From b3e1d52cb4f69520fa5d2679d68549b7c24ecbca Mon Sep 17 00:00:00 2001
From: Zbigniew Jędrzejewski-Szmek <zbyszek@in.waw.pl>
Date: Jun 18 2024 19:18:10 +0000
Subject: Soft-disable tmpfiles --purge until a good use case comes up


---

diff --git a/0001-tmpfiles-make-purge-hard-to-mis-use.patch b/0001-tmpfiles-make-purge-hard-to-mis-use.patch
new file mode 100644
index 0000000..87b5fa5
--- /dev/null
+++ b/0001-tmpfiles-make-purge-hard-to-mis-use.patch
@@ -0,0 +1,63 @@
+From f62d1f6ea55fc0dcccbe60582804c9b033f8ad0e Mon Sep 17 00:00:00 2001
+From: =?UTF-8?q?Zbigniew=20J=C4=99drzejewski-Szmek?= <zbyszek@in.waw.pl>
+Date: Tue, 18 Jun 2024 20:32:10 +0200
+Subject: [PATCH] tmpfiles: make --purge hard to (mis-)use
+
+Follow-up for https://github.com/systemd/systemd/pull/33383.
+---
+ src/tmpfiles/tmpfiles.c | 17 +++++++++++++++++
+ 1 file changed, 17 insertions(+)
+
+diff --git a/src/tmpfiles/tmpfiles.c b/src/tmpfiles/tmpfiles.c
+index 5841db293e..9b0f744ba9 100644
+--- a/src/tmpfiles/tmpfiles.c
++++ b/src/tmpfiles/tmpfiles.c
+@@ -4195,6 +4195,7 @@ static int parse_argv(int argc, char *argv[]) {
+                 ARG_IMAGE_POLICY,
+                 ARG_REPLACE,
+                 ARG_DRY_RUN,
++                ARG_DESTROY_DATA,
+                 ARG_NO_PAGER,
+         };
+ 
+@@ -4218,10 +4219,18 @@ static int parse_argv(int argc, char *argv[]) {
+                 { "replace",        required_argument,   NULL, ARG_REPLACE        },
+                 { "dry-run",        no_argument,         NULL, ARG_DRY_RUN        },
+                 { "no-pager",       no_argument,         NULL, ARG_NO_PAGER       },
++
++                /* This is not documented on purpose.

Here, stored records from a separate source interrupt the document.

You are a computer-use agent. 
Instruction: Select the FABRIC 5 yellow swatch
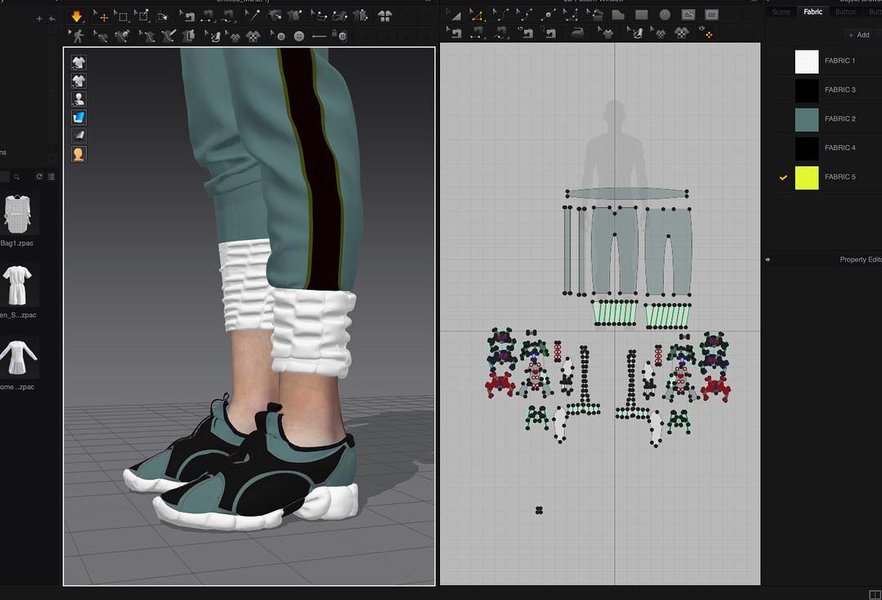806,177
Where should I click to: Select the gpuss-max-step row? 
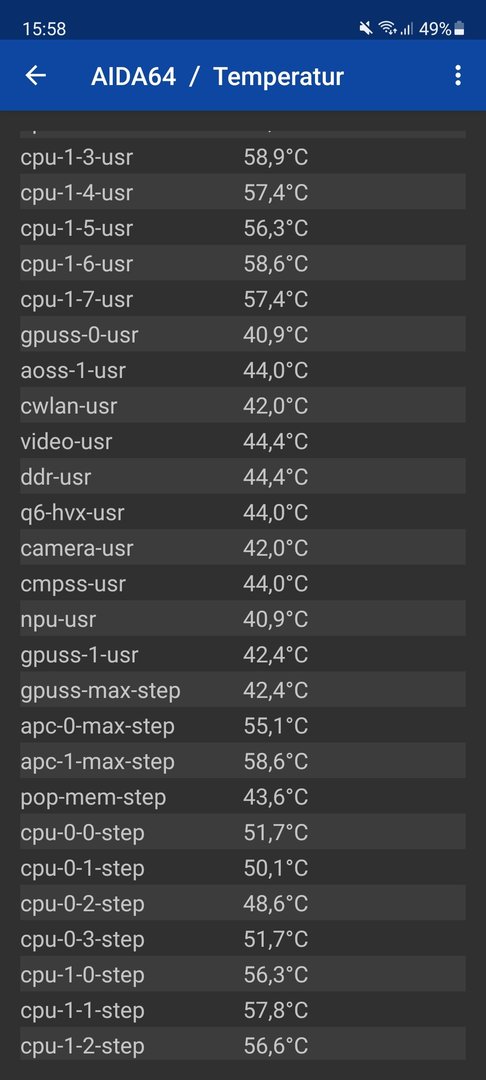pos(242,691)
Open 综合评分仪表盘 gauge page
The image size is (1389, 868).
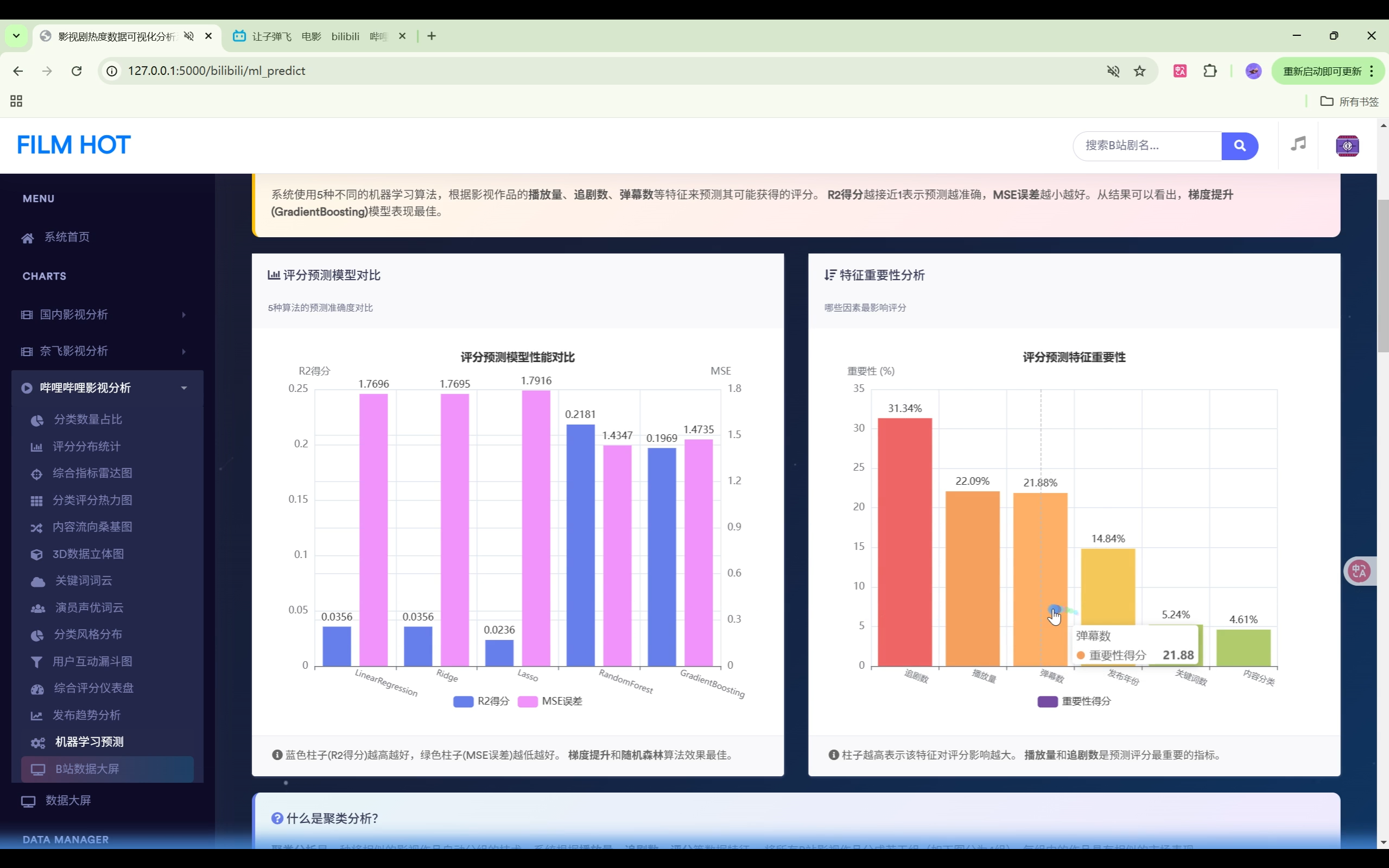tap(93, 688)
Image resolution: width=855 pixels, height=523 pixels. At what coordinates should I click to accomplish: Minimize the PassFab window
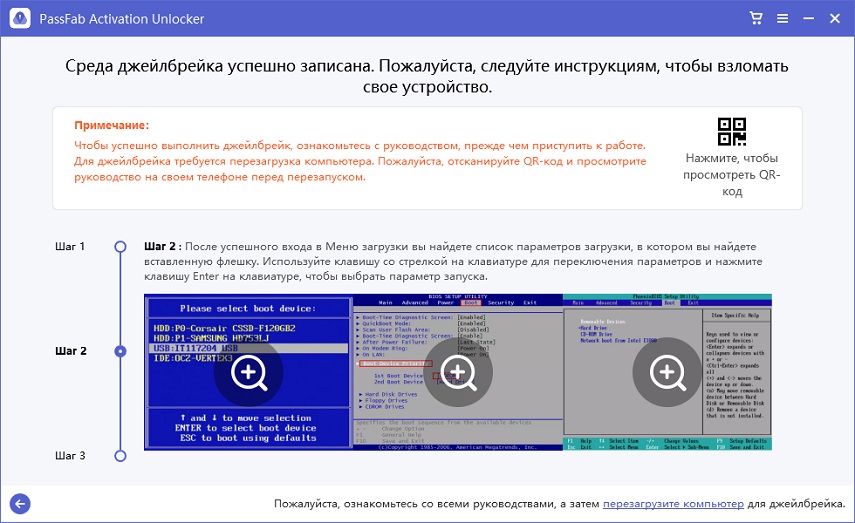tap(807, 18)
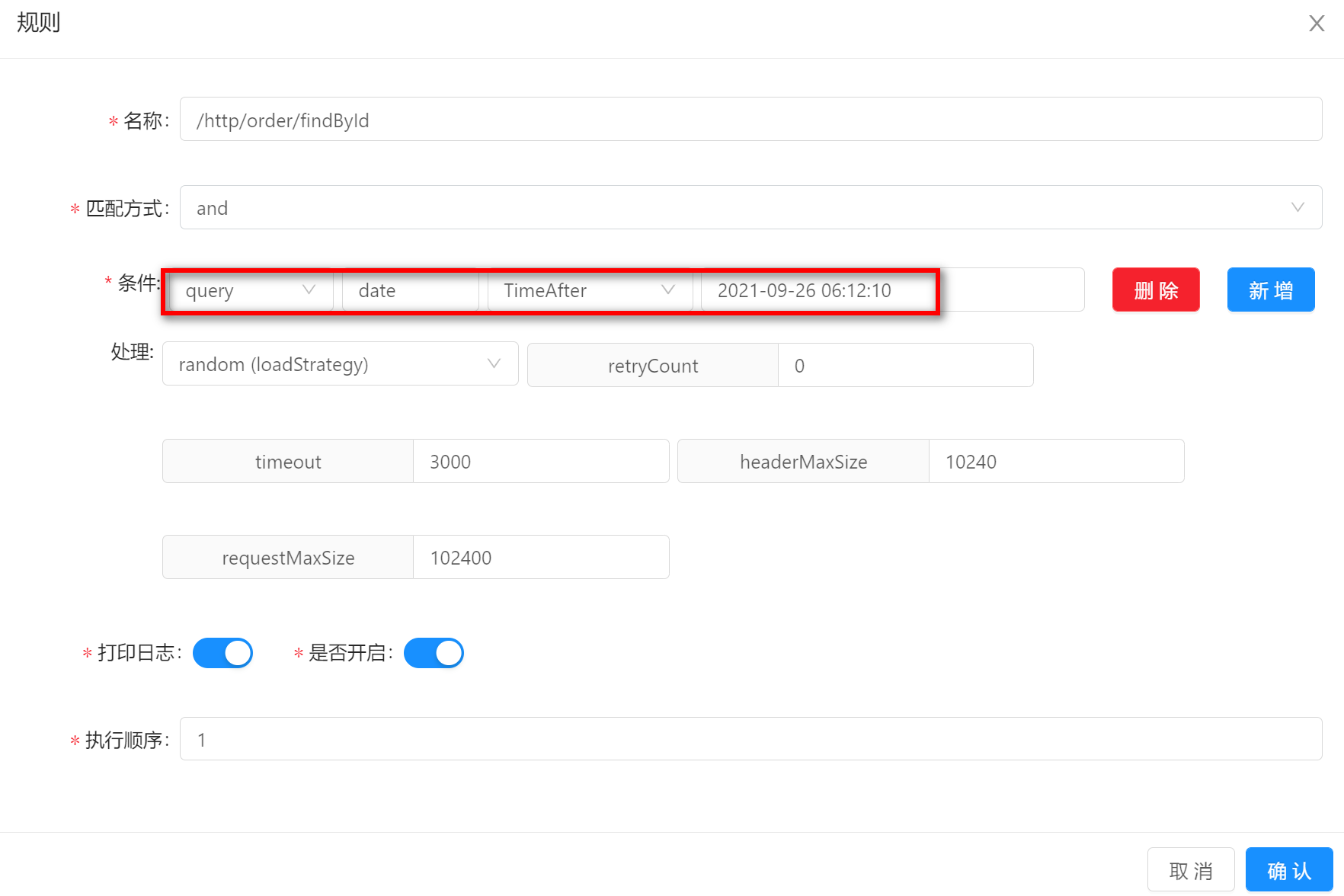Image resolution: width=1344 pixels, height=896 pixels.
Task: Click the retryCount value field
Action: click(904, 366)
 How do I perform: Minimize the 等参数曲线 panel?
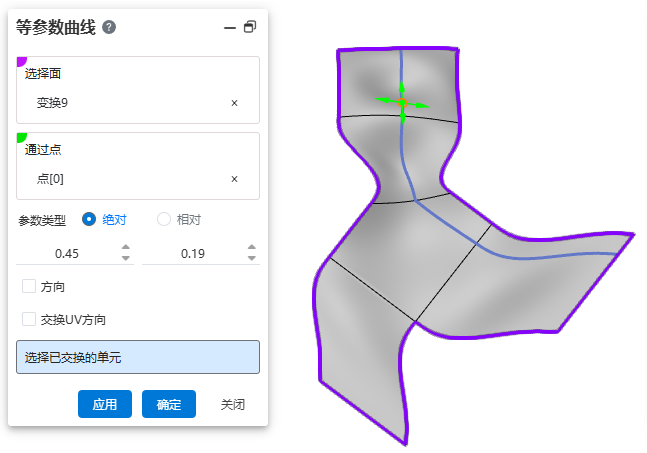pyautogui.click(x=230, y=28)
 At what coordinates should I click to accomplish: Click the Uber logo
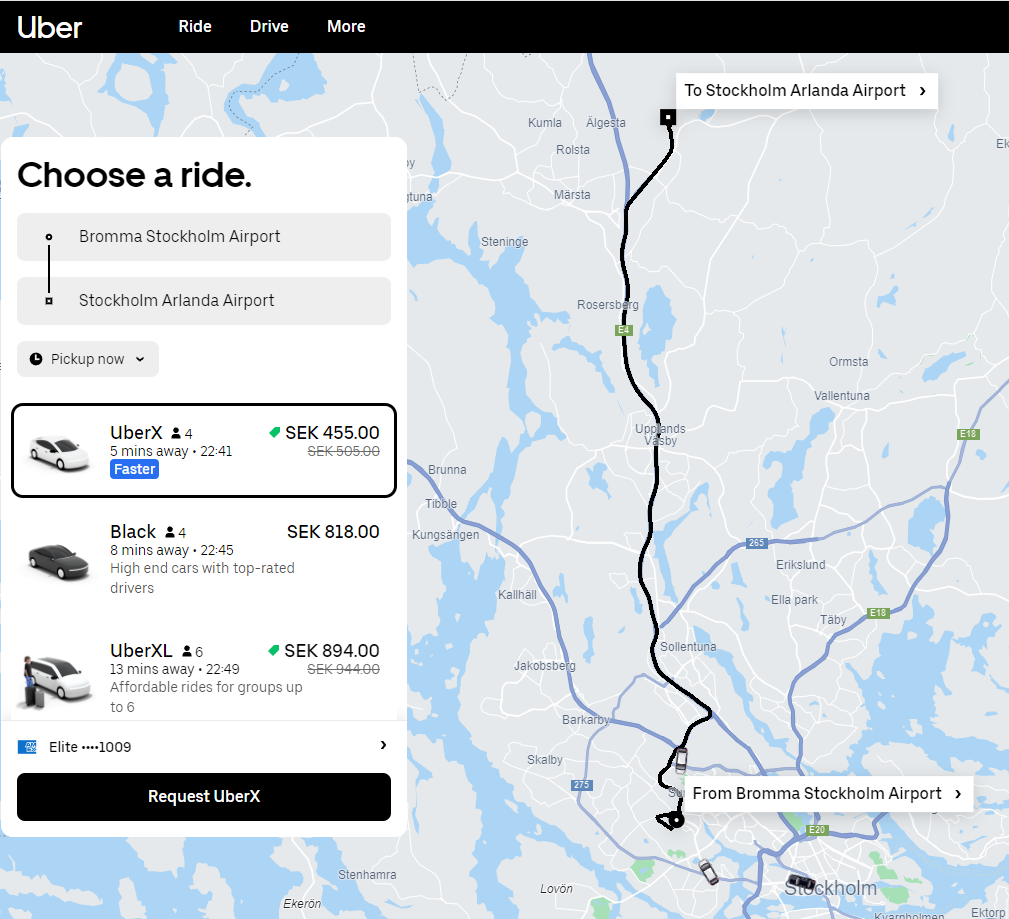[x=50, y=27]
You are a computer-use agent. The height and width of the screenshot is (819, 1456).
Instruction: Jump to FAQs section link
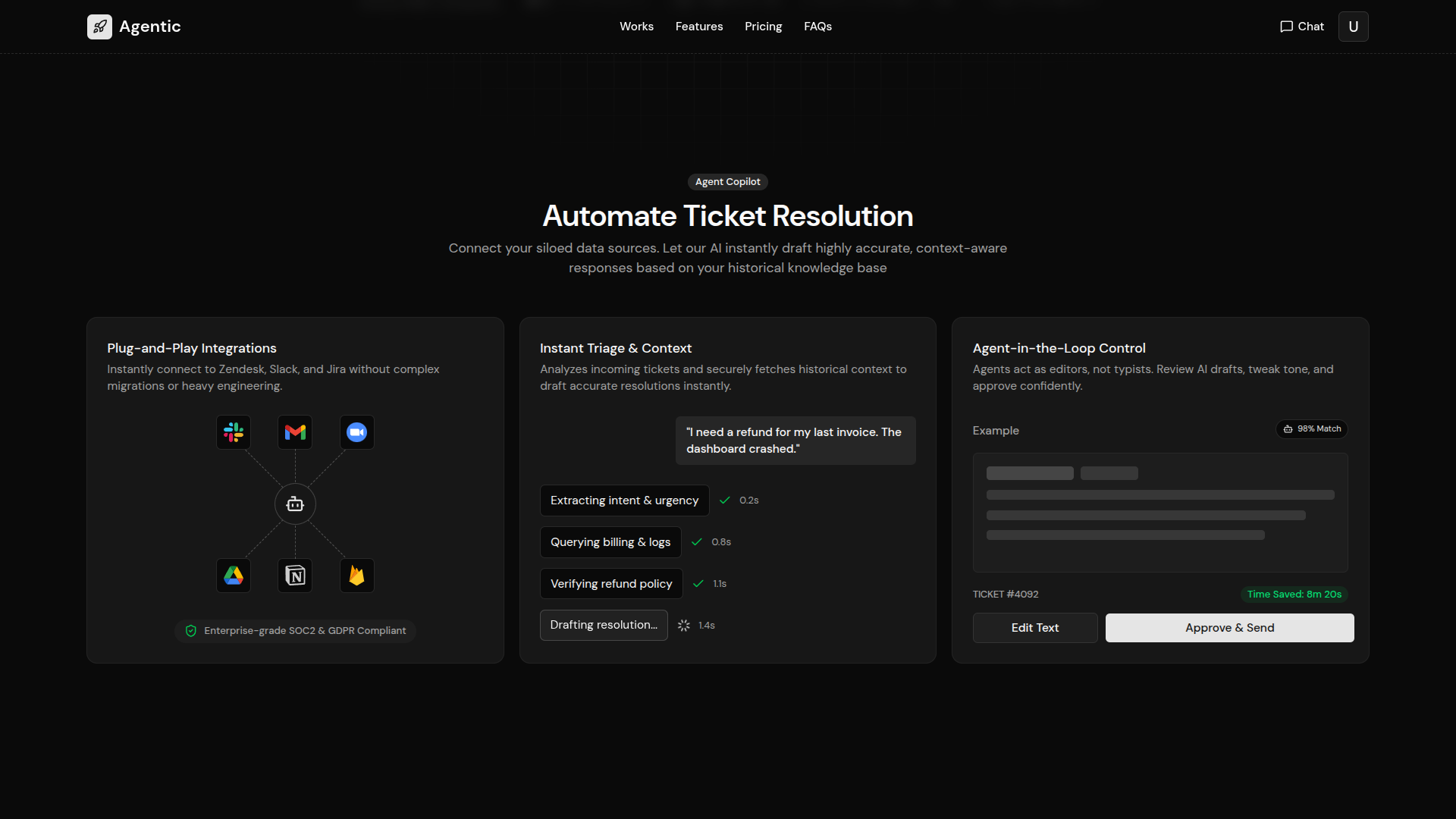[x=817, y=27]
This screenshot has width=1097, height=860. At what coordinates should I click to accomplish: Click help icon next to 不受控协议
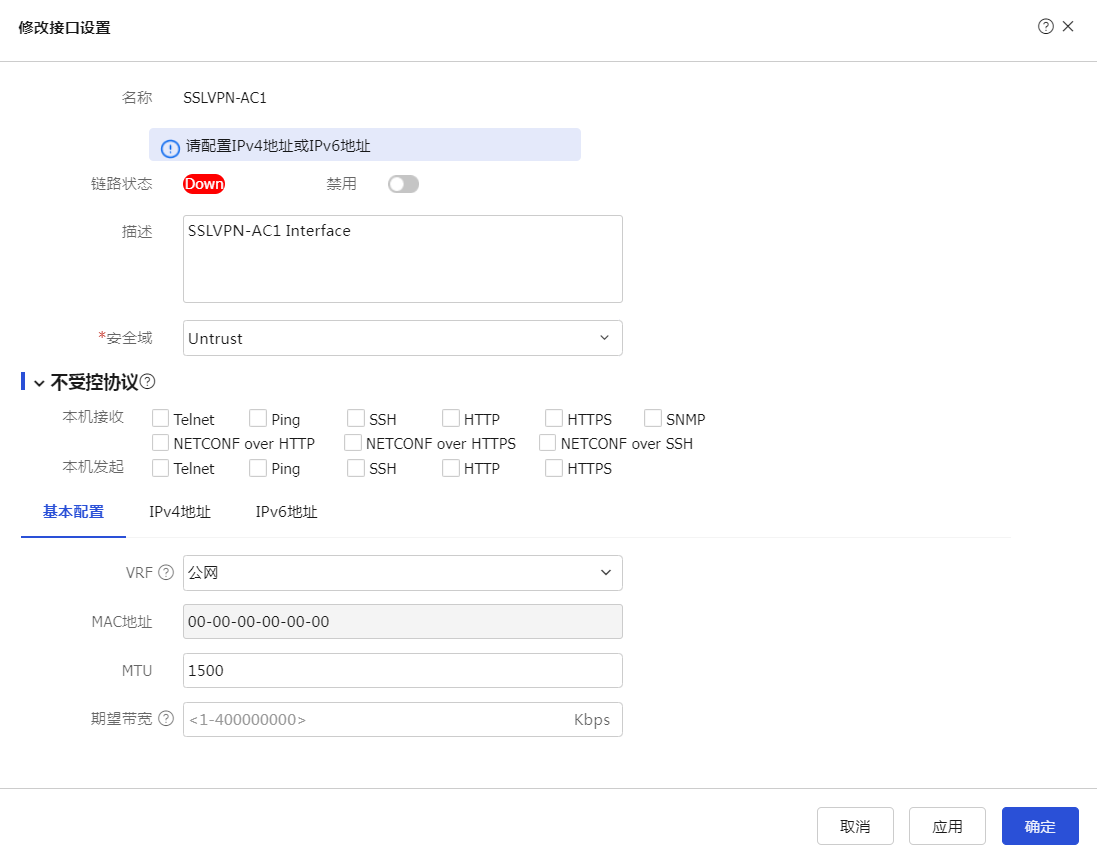[148, 381]
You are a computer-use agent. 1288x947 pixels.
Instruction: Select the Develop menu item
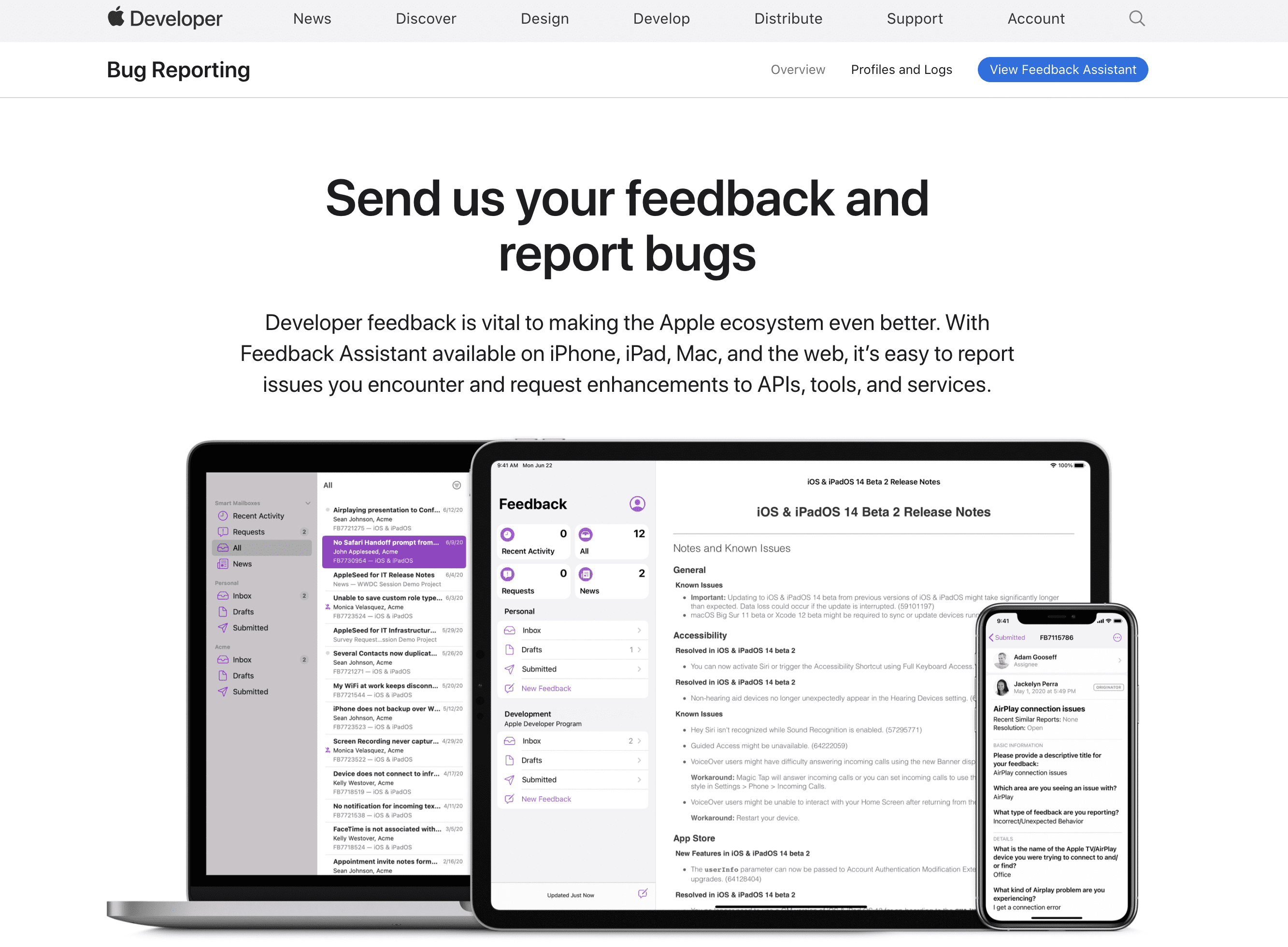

++                 * If you think --purge should be allowed without jumping through hoops,
++                 * consider opening a bug report with the description of the use case.
++                 */
++                { "destroy-data",   no_argument,         NULL, ARG_DESTROY_DATA   },
++
+                 {}
+         };
+ 
+         int c, r;
++        bool destroy_data = false;
+ 
+         assert(argc >= 0);
+         assert(argv);
+@@ -4328,6 +4337,10 @@ static int parse_argv(int argc, char *argv[]) {
+                         arg_dry_run = true;
+                         break;
+ 
++                case ARG_DESTROY_DATA:
++                        destroy_data = true;
++                        break;
++
+                 case ARG_NO_PAGER:
+                         arg_pager_flags |= PAGER_DISABLE;
+                         break;
+@@ -4347,6 +4360,10 @@ static int parse_argv(int argc, char *argv[]) {
+                 return log_error_errno(SYNTHETIC_ERRNO(EINVAL),
+                                        "Refusing --purge without specification of a configuration file.");
+ 
++        if (FLAGS_SET(arg_operation, OPERATION_PURGE) && !arg_dry_run && !destroy_data)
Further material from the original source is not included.